Es, por tanto, en el "estado de excepción", políticamente determinado y jurídicamente codificado, donde se legitima la acción del Príncipe como ordenador. Diríamos del Estado y de las formas que adoptará.

En este sentido, la obra de Maquiavelo tiene un valor paradigmático para descifrar nuestra época, que se parece en muchos aspectos a la suya, precisamente porque la explosión de elementos antiestatales y, podríamos decir, anticomunitarios, -asumiendo la formulación de Estado-comunidad para designar la primacía política de la Res publica en la que los ciudadanos (ya no súbditos) se reconocen- ponen en peligro la propia libertad que, en deferencia a cierta lectura de El Príncipe, Maquiavelo consideraba una especie de gafe. Pero éste no es el caso.

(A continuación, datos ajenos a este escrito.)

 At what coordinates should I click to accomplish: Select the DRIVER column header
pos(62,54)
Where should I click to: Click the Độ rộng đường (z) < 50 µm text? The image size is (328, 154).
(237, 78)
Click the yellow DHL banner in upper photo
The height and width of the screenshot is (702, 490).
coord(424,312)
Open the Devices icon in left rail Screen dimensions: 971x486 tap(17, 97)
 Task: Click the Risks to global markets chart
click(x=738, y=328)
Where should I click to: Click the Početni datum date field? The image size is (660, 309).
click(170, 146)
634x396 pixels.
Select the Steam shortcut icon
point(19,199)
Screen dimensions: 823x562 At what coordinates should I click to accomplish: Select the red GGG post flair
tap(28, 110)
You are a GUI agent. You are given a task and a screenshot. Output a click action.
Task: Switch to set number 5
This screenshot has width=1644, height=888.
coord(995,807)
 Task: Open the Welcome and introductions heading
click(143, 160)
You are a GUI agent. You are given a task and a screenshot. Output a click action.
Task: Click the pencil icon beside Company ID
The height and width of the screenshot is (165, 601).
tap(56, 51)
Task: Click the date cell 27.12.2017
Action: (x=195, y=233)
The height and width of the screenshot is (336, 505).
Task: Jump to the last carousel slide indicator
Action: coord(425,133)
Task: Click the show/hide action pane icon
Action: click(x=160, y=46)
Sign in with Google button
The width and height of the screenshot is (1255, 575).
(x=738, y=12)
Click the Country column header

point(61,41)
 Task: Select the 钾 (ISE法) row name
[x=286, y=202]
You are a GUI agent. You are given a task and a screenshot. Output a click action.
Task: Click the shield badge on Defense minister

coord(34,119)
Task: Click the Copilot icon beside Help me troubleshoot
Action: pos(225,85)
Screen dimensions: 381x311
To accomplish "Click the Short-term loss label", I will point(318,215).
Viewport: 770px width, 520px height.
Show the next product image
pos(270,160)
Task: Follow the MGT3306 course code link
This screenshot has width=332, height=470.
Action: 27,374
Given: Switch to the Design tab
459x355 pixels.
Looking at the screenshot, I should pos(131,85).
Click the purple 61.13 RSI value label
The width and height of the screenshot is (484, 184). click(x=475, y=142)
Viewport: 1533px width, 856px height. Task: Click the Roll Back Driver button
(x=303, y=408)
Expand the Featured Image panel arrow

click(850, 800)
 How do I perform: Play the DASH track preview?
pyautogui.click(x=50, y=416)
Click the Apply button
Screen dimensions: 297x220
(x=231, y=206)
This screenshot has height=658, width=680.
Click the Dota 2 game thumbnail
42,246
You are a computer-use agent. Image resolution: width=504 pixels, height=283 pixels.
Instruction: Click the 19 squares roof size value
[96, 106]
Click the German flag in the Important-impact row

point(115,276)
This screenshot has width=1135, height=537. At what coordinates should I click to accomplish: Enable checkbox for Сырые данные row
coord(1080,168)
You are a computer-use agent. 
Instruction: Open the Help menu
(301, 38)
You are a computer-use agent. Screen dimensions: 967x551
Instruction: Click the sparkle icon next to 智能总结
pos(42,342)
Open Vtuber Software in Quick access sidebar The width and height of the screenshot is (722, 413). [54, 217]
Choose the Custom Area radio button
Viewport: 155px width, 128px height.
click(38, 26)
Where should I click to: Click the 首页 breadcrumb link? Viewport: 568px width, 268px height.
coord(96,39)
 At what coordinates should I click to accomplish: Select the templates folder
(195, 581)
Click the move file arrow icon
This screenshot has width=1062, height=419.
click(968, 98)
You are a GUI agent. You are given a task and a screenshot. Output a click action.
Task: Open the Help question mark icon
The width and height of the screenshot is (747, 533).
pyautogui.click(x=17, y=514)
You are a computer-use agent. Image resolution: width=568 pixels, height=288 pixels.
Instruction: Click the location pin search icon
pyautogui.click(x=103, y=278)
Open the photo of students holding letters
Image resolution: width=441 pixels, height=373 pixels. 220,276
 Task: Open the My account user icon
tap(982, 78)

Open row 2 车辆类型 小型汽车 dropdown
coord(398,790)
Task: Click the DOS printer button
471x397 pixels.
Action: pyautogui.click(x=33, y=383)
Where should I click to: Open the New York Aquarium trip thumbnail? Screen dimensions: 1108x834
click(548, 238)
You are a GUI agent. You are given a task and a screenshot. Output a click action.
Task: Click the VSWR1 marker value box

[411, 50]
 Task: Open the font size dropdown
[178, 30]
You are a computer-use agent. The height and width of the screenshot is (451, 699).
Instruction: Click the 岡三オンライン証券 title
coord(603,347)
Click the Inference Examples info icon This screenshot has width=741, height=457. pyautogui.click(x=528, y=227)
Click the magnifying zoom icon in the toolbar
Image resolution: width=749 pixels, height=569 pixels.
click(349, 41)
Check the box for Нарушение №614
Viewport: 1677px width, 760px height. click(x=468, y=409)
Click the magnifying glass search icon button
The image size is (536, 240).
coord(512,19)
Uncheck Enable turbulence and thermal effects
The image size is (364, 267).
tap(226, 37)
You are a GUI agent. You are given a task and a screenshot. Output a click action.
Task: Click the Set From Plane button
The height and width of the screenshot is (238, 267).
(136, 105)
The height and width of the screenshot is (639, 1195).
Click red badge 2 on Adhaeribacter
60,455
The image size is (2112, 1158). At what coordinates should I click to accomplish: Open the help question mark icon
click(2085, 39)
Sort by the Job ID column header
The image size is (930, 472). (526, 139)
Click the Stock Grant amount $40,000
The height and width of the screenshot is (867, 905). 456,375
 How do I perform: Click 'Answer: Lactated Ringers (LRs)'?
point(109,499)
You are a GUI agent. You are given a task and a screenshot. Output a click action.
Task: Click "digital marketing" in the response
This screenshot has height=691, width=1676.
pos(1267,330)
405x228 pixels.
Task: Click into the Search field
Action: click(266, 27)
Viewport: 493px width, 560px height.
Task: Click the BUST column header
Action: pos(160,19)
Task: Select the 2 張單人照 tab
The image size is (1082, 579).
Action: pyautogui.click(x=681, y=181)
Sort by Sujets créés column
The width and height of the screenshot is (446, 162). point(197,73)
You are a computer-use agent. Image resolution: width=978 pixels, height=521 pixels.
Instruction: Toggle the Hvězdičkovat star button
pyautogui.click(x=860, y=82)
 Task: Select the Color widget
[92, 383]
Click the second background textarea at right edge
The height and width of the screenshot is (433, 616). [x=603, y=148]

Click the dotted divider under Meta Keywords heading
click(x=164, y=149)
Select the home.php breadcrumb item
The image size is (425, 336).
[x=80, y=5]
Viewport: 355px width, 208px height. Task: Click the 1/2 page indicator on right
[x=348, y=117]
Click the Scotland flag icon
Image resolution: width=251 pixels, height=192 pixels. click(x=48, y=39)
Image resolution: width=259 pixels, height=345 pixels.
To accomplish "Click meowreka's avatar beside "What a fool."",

Hay épocas en las que la libertad es sucesora del orden civil. Sin la garantía de éste, no puede haber aquélla. Maquiavelo lo vio así y por eso, con palabras que hoy juzgaríamos despectivas, escribió: "César Borgia fue tenido por cruel; sin embargo, su crueldad había reunido a Romaña, la había unido, la había reducido a la paz y a la fe. Lo cual, si lo consideráis bien, veréis que fue mucho más misericordioso que el populacho florentino, que, para huir del nombre del cruel, permitió que se destruyera Pistoia. Por lo tanto, un príncipe no debe preocuparse por la infamia del cruel, para mantener a sus súbditos unidos y en la fe; porque, con muy pocos ejemplos, será más misericordioso que aquellos que, por demasiada piedad, permiten que sobrevenga el desorden, del que surgen las ocurrencias o los robos; porque éstos tienden a ofender a toda una universalidad, y aquellas ejecuciones que provienen del príncipe ofenden a uno en particular".

Entonces, ¿es mejor ser amado o temido? Una combinación de ambos sería mejor. Pero en un mundo idílico, que probablemente no es el nuestro porque la naturaleza humana es inherentemente cualquier cosa menos dirigida hacia el bien. Esto no quiere decir que la convivencia civilizada deba estar dominada por la crueldad, sino regulada para minimizar los conflictos y penalizar a los que infringen la ley. Y en esta dimensión también se despliega el espacio para el amor y la piedad, que viene dado por el miedo de quienes deben proveer para limitar las consecuencias del desorden. Así pues, para los Estados y todas las demás instituciones humanas que inciden en la existencia de ciudadanos vinculados por un orden necesario y, por tanto, aceptado.

Desde hace quinientos años nos preguntamos cómo conciliar los dos estadios conflictivos de la humanidad, el amor y el miedo. Sobre todo cuando la falta del primero da lugar a la corrupción y las costumbres públicas se convierten en un espejo de engaño para personas que creen poder abusar de la mano ligera del príncipe-estado, cuando no de su ausencia.

Desde este punto de vista, no hay nada más revolucionario que la regeneración que supone el principio de la legitimidad del Poder basado no en el origen jurídico de las Constituciones, sino en el político. No sé si Maquiavelo hoy, sonriente como aparece en el retrato de Santi di Tito en el Palazzo Vecchio de Florencia, defendería la abdicación del Estado político en favor de un formalismo caduco o viceversa. Todo apunta a lo contrario. Pero estoy seguro de que, constatando la caída del Estado y los estragos que ha causado en él, se retiraría a San Casciano para "atiborrarse" de "sus" plebeyos, más dispuestos a comprenderle que los poderosos, a los que, quizá sin éxito, ha intentado enseñar el arte del gobierno. Lo más difícil, lo más peligroso. Al menos tan peligroso como el amor que Maquiavelo describió e incluso ensalzó.